[Word and item position data]
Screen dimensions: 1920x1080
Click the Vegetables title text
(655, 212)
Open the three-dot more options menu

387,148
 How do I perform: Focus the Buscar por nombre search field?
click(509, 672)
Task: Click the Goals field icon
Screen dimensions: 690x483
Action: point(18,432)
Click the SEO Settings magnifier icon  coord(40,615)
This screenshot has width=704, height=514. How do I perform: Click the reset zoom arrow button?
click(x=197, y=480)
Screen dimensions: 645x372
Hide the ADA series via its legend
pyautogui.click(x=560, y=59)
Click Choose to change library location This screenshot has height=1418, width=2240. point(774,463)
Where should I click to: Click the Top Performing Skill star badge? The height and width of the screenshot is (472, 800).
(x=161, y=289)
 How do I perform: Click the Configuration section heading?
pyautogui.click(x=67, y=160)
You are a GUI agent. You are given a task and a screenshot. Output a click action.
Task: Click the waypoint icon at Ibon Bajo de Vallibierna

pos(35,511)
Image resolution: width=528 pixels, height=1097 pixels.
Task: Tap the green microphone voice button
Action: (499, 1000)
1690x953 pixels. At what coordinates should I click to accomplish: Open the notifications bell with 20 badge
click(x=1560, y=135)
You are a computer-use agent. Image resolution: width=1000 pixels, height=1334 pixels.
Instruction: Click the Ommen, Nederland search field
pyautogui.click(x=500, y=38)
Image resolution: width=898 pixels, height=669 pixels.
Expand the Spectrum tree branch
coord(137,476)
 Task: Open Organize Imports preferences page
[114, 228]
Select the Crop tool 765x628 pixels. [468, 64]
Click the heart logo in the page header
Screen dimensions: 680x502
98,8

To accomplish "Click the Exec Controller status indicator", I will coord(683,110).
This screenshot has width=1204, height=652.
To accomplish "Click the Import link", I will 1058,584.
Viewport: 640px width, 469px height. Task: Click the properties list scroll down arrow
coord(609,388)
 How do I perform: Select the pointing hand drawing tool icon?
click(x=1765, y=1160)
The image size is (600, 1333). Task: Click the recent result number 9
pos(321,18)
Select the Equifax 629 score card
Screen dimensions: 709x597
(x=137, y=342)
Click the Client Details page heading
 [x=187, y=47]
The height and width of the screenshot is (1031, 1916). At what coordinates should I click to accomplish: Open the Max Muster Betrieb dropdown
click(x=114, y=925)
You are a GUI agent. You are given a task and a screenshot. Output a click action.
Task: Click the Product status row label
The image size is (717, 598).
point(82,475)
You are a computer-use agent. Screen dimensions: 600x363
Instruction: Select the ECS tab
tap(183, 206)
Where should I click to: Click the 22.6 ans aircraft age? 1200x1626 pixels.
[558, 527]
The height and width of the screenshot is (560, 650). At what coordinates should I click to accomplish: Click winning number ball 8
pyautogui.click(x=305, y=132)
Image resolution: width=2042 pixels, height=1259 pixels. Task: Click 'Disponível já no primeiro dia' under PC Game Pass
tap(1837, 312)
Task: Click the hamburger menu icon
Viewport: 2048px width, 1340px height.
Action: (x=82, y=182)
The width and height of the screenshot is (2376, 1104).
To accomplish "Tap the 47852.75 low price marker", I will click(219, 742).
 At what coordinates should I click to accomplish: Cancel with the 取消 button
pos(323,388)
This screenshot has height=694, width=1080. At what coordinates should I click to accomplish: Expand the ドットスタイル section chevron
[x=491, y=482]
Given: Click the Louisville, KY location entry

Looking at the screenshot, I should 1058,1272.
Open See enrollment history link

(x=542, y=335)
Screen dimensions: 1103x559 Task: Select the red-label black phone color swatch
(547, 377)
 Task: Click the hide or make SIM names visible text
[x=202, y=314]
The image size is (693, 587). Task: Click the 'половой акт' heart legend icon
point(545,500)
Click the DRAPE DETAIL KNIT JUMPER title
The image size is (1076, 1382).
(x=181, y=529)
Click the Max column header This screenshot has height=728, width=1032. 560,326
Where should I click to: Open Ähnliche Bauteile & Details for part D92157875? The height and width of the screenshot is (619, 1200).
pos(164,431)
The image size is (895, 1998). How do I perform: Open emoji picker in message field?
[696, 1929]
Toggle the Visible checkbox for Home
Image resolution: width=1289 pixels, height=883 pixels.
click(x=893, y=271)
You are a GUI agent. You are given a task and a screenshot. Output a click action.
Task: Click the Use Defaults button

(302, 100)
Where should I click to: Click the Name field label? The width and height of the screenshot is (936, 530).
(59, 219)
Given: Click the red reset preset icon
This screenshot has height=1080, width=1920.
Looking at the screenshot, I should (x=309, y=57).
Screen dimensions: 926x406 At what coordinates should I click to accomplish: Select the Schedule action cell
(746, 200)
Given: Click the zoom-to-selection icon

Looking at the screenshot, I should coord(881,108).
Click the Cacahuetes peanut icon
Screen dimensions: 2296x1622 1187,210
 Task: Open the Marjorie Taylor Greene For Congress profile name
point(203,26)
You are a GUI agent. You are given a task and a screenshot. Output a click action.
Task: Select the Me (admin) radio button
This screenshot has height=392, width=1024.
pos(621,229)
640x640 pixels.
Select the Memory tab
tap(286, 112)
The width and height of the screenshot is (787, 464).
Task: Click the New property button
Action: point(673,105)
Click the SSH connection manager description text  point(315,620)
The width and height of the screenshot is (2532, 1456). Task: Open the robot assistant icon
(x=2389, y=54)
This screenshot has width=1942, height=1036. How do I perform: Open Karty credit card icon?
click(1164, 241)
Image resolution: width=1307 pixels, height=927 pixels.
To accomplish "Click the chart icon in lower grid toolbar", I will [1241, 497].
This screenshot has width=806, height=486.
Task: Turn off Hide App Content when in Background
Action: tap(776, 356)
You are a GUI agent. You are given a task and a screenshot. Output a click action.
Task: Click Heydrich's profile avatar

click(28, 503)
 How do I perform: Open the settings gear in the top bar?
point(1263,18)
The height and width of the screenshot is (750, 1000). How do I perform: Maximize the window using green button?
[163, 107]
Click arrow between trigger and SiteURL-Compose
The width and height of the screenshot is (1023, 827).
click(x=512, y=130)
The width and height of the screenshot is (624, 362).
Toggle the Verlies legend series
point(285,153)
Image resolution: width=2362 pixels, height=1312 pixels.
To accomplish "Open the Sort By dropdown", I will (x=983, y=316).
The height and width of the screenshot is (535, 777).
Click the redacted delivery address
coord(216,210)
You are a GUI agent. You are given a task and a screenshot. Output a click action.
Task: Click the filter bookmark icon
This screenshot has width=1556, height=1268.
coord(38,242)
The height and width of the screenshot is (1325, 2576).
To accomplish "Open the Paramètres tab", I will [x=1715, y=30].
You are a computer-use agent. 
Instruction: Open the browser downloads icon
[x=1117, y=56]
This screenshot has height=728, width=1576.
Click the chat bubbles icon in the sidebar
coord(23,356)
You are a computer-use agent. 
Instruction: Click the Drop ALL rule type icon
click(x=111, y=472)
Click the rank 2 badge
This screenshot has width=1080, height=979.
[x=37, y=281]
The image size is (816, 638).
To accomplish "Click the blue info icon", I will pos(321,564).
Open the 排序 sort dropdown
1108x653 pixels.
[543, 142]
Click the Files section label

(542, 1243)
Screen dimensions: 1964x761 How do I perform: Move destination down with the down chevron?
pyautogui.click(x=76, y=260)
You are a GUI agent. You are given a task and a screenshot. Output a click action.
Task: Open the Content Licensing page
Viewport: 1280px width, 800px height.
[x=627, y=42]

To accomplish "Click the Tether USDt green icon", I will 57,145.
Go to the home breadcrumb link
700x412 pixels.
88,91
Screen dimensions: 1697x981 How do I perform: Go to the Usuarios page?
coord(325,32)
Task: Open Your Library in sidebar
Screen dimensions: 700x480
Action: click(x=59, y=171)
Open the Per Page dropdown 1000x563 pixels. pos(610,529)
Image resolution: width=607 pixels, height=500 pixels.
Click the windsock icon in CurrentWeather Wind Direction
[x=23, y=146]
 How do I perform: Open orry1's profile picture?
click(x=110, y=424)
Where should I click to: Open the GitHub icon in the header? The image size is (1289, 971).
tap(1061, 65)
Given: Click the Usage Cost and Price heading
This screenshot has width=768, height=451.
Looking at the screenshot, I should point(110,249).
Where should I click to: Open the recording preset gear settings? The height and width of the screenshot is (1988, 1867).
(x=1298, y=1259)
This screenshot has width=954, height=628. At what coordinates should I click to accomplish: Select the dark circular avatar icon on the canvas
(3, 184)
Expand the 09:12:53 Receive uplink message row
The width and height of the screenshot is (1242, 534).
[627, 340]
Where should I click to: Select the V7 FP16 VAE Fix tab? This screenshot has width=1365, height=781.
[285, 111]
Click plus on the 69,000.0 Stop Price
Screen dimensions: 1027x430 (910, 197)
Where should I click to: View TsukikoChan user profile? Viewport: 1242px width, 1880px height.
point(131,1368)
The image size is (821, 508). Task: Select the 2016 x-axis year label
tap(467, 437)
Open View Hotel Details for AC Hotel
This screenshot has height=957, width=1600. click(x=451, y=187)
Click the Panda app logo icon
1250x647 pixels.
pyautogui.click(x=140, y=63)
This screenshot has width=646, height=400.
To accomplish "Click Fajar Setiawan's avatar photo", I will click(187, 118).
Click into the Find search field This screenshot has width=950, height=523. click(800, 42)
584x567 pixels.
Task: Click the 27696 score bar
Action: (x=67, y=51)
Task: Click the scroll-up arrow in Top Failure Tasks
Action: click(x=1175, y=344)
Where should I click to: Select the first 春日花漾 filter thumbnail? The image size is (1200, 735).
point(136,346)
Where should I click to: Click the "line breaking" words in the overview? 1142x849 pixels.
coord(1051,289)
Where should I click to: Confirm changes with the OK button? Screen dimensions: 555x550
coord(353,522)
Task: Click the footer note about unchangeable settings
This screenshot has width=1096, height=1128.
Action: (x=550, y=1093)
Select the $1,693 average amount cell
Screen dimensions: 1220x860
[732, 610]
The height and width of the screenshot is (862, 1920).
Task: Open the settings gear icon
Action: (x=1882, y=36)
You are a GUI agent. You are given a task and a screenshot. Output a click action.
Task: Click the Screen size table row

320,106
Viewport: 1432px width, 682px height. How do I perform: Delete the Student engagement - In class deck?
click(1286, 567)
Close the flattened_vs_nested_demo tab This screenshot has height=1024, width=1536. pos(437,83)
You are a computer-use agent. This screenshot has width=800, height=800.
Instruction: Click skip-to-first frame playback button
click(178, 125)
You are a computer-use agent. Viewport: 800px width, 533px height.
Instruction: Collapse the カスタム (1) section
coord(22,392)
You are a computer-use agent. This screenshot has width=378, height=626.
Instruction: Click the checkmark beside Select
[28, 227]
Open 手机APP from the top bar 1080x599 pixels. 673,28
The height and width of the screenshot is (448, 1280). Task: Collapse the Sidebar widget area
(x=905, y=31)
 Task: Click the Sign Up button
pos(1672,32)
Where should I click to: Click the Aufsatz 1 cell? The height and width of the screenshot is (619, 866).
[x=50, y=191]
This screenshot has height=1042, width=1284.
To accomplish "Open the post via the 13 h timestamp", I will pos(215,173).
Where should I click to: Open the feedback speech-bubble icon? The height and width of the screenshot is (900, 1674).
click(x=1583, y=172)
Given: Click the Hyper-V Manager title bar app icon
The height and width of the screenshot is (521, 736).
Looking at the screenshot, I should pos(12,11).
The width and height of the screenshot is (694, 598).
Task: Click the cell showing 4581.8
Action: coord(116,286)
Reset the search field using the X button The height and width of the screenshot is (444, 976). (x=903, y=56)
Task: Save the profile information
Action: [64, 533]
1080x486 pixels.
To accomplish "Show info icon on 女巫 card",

> _Required work_:
Rewrite the records from the line containing "The height and width of the screenshot is (1031, 1916)." through the line containing "Action: (x=82, y=182)", keeping every line. Offset each coordinate in the answers by adding 122 to every number, and leave all other text unchanged.

> _Reply to the exercise_:
The height and width of the screenshot is (1031, 1916). At what coordinates should I click to accomplish: Open the Max Muster Betrieb dropdown
click(x=236, y=1047)
You are a GUI agent. You are given a task and a screenshot. Output a click action.
Task: Click the Product status row label
The image size is (717, 598).
point(204,597)
You are a computer-use agent. Screen dimensions: 600x363
Instruction: Select the ECS tab
tap(305, 328)
Where should I click to: Click the 22.6 ans aircraft age? 1200x1626 pixels.
[680, 649]
The height and width of the screenshot is (560, 650). At what coordinates should I click to accomplish: Click winning number ball 8
pyautogui.click(x=427, y=254)
Image resolution: width=2042 pixels, height=1259 pixels. Task: Click 'Disponível já no primeiro dia' under PC Game Pass
tap(1959, 434)
Task: Click the hamburger menu icon
Viewport: 2048px width, 1340px height.
Action: (x=204, y=304)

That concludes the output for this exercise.